Written request 1:
Could you output the dataset rows from the line with "Select the Inspirational tone tile" to the line with "click(1442, 28)" as a JSON list of strings, with one string per line and blank lines omitted?
-------- Text section --------
The Financial Stability Board (FSB) published today, ahead of the G20 Summit in Hangzhou this weekend, a letter from its Chair Mark Carney to G20 Leaders and the second annual report on the Implementation and Effects of the G20 Financial Regulatory Reforms.

The letter sets out four main points:

  • The G20 financial reforms are working – in the face of recent shocks the financial system has continued to function effectively, dampening aftershocks rather than amplifying them. 
  • The financial system is changing to rely more on markets and less on banks – this is a major positive development, but one that also raises new vulnerabilities which the FSB will address with its continued work to promote resilient market-based finance. 
  • Ongoing support of the G20 Leaders is required to implement the reforms fully, consistently and promptly – in particular support is required from G20 Leaders to implement the critical measures to end too-big-to-fail. 
  • Developments in recent years raise the importance of new measures to support a more resilient, inclusive globalisation built on sustainable cross-border investment.

The FSB’s second annual report concludes that implementation progress remains steady but uneven, and that the strengthened resilience due to the reforms has stood the global financial system in good stead.

The largest internationally active banks are considerably more resilient than before the crisis, and remain on track to meet the Basel III capital and liquidity standards. Importantly, this improvement has been achieved while maintaining the overall provision of credit to the real economy.

Implementation of policies to end too-big-to-fail has advanced the most for global systemically important banks, but substantial work remains to build effective resolution regimes and to operationalise resolution plans for cross-border firms.

Progress has also been made in strengthening the resilience of financial markets, although additional efforts are needed to implement reforms to over-the-counter (OTC) derivatives markets and to transform shadow banking into resilient market-based finance. In this respect, work is ongoing to strengthen market infrastructure and address vulnerabilities in market-based finance and asset management activities.

The report includes further analysis on three areas identified in last year’s report as meriting close attention: market liquidity; effects of reforms on emerging market and developing economies; and maintaining an open and integrated global financial system. On market liquidity, the report concludes that there is limited evidence of a broad deterioration in market liquidity, although there is some evidence of less depth in certain sovereign and corporate bond markets.
--------
Written request 2:
What does the passage on the G20 financial reforms say from "The Financial Stability" to "Financial Regulatory Reforms."? Repeat it word for word.
-------- Data extract --------
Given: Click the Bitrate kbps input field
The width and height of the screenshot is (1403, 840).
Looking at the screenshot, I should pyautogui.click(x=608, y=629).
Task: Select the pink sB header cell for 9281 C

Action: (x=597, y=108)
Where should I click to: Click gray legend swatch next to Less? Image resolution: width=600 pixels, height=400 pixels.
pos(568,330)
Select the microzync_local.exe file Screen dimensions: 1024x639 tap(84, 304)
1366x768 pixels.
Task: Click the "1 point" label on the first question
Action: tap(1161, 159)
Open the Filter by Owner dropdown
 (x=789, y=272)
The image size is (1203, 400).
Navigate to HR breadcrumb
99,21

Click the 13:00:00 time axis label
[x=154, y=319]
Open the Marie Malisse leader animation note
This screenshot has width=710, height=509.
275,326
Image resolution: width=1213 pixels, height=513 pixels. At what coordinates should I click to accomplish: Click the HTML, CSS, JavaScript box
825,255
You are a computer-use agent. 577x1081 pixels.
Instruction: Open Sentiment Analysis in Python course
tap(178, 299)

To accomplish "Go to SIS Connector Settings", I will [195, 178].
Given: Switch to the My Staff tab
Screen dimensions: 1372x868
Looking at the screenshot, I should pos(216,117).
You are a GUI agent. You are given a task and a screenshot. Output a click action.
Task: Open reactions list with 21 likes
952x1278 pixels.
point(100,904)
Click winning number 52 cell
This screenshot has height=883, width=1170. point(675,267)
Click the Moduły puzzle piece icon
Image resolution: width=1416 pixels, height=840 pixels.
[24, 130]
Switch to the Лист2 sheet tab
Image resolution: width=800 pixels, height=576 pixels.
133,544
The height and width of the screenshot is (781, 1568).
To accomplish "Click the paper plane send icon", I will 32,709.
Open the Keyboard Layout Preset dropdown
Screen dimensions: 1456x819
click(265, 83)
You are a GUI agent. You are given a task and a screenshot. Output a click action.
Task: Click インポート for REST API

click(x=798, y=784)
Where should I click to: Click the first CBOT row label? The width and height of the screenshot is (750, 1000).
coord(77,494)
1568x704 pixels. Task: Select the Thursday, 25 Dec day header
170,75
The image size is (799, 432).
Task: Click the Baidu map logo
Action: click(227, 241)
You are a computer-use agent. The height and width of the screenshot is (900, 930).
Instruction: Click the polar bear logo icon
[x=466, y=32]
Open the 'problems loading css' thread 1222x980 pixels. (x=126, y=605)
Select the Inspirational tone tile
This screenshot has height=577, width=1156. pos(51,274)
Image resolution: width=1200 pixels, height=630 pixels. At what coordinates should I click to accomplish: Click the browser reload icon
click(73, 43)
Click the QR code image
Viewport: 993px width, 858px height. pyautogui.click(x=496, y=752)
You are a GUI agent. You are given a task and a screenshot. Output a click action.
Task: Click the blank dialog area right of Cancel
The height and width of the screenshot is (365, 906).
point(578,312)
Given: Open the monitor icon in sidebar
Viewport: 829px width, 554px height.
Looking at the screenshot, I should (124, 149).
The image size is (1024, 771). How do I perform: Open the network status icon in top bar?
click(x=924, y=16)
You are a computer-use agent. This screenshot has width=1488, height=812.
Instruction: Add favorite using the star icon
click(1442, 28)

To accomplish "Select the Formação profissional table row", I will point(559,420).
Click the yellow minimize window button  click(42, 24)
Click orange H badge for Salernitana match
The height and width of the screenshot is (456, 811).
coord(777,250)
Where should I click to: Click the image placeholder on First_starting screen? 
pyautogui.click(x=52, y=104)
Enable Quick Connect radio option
--------
Worked solution 1:
[
  "Select the Inspirational tone tile",
  "This screenshot has height=577, width=1156. pos(51,274)",
  "Image resolution: width=1200 pixels, height=630 pixels. At what coordinates should I click to accomplish: Click the browser reload icon",
  "click(73, 43)",
  "Click the QR code image",
  "Viewport: 993px width, 858px height. pyautogui.click(x=496, y=752)",
  "You are a GUI agent. You are given a task and a screenshot. Output a click action.",
  "Task: Click the blank dialog area right of Cancel",
  "The height and width of the screenshot is (365, 906).",
  "point(578,312)",
  "Given: Open the monitor icon in sidebar",
  "Viewport: 829px width, 554px height.",
  "Looking at the screenshot, I should (124, 149).",
  "The image size is (1024, 771). How do I perform: Open the network status icon in top bar?",
  "click(x=924, y=16)",
  "You are a computer-use agent. This screenshot has width=1488, height=812.",
  "Instruction: Add favorite using the star icon",
  "click(1442, 28)"
]

Worked solution 2:
The Financial Stability Board (FSB) published today, ahead of the G20 Summit in Hangzhou this weekend, a letter from its Chair Mark Carney to G20 Leaders and the second annual report on the Implementation and Effects of the G20 Financial Regulatory Reforms.